= Task objective =
Transcribe the part of the hierarchical clustering excerpt below that opens with the words containing "Cophenetic correlation for Euclidean distance and complete" and closes with "linkage is 0.925919553052459.".

= Excerpt provided =
____________
Hierarchical Clustering¶

Cophenetic Correlation¶

In [90]:
hc_df = subset_scaled_df.copy()
In [91]:
# List of distance metrics
distance_metrics = ['euclidean', 'chebyshev', 'mahalanobis', 'cityblock']

# List of linkage methods
linkage_methods = ['single', 'complete', 'average', 'weighted']

high_cophenet_corr = 0
high_dm_lm = [0,0]

for dm in distance_metrics:
    for lm in linkage_methods:
        Z = linkage(hc_df, metric = dm, method = lm)
        c, coph_dists = cophenet(Z, pdist(hc_df))
        print(
            "Cophenetic correlation for {} distance and {} linkage is {}.".format(dm.capitalize(), lm, c)
        )
        if high_cophenet_corr < c:
            high_cophenet_corr = c
            high_dm_lm[0] = dm
            high_dm_lm[1] = lm


# Printing the combination of distance metric and linkage method with the highest cophenetic correlation
print('***'*50)

print(
    "Highest cophenetic correlation is {}, which is obtained with {} distance and {} linkage".format(high_cophenet_corr,
                                                                                                     high_dm_lm[0].capitalize(),
                                                                                                     high_dm_lm[1])
)
Cophenetic correlation for Euclidean distance and single linkage is 0.9232271494002922.
Cophenetic correlation for Euclidean distance and complete linkage is 0.7873280186580672.
Cophenetic correlation for Euclidean distance and average linkage is 0.9422540609560814.
Cophenetic correlation for Euclidean distance and weighted linkage is 0.8693784298129404.
Cophenetic correlation for Chebyshev distance and single linkage is 0.9062538164750717.
Cophenetic correlation for Chebyshev distance and complete linkage is 0.598891419111242.
Cophenetic correlation for Chebyshev distance and average linkage is 0.9338265528030499.
Cophenetic correlation for Chebyshev distance and weighted linkage is 0.9127355892367.
Cophenetic correlation for Mahalanobis distance and single linkage is 0.925919553052459.
____________
= Entries supplied =
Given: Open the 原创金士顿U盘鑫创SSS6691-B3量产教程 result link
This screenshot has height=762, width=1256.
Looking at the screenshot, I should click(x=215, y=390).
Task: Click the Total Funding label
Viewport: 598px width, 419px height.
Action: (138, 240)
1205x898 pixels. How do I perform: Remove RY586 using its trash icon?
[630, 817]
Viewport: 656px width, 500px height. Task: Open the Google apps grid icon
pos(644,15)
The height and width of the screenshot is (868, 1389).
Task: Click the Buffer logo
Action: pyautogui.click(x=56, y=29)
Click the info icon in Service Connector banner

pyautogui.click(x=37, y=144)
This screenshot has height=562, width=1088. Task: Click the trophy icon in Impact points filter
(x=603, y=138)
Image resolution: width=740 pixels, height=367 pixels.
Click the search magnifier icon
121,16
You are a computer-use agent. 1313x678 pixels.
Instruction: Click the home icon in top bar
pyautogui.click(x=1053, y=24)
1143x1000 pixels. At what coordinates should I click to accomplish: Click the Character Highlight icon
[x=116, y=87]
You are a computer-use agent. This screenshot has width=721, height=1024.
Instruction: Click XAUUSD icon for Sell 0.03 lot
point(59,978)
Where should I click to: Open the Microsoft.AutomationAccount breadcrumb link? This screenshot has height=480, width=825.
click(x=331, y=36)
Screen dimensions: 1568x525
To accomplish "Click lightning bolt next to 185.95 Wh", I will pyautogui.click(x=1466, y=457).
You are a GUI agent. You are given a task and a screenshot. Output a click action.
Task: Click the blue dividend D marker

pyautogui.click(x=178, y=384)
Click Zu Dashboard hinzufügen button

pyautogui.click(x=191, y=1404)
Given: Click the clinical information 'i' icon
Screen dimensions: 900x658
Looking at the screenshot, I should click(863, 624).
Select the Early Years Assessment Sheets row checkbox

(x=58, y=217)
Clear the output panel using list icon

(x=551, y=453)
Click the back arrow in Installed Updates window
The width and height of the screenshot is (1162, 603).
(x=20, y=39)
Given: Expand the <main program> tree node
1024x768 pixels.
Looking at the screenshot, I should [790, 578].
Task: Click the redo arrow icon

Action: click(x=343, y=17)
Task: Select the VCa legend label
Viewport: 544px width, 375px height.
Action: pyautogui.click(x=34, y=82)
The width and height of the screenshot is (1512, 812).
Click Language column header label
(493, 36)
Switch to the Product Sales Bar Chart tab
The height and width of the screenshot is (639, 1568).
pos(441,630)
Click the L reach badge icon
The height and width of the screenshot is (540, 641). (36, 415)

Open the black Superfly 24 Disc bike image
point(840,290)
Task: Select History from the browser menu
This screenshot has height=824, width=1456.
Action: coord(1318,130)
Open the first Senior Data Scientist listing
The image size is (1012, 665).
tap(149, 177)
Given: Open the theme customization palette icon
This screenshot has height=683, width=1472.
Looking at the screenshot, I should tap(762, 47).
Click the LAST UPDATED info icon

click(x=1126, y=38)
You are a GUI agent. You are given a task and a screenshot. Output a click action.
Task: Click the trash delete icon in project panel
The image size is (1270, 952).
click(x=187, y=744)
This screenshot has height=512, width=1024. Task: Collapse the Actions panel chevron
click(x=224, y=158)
____________
= Complete response =
Cophenetic correlation for Euclidean distance and complete linkage is 0.7873280186580672.
Cophenetic correlation for Euclidean distance and average linkage is 0.9422540609560814.
Cophenetic correlation for Euclidean distance and weighted linkage is 0.8693784298129404.
Cophenetic correlation for Chebyshev distance and single linkage is 0.9062538164750717.
Cophenetic correlation for Chebyshev distance and complete linkage is 0.598891419111242.
Cophenetic correlation for Chebyshev distance and average linkage is 0.9338265528030499.
Cophenetic correlation for Chebyshev distance and weighted linkage is 0.9127355892367.
Cophenetic correlation for Mahalanobis distance and single linkage is 0.925919553052459.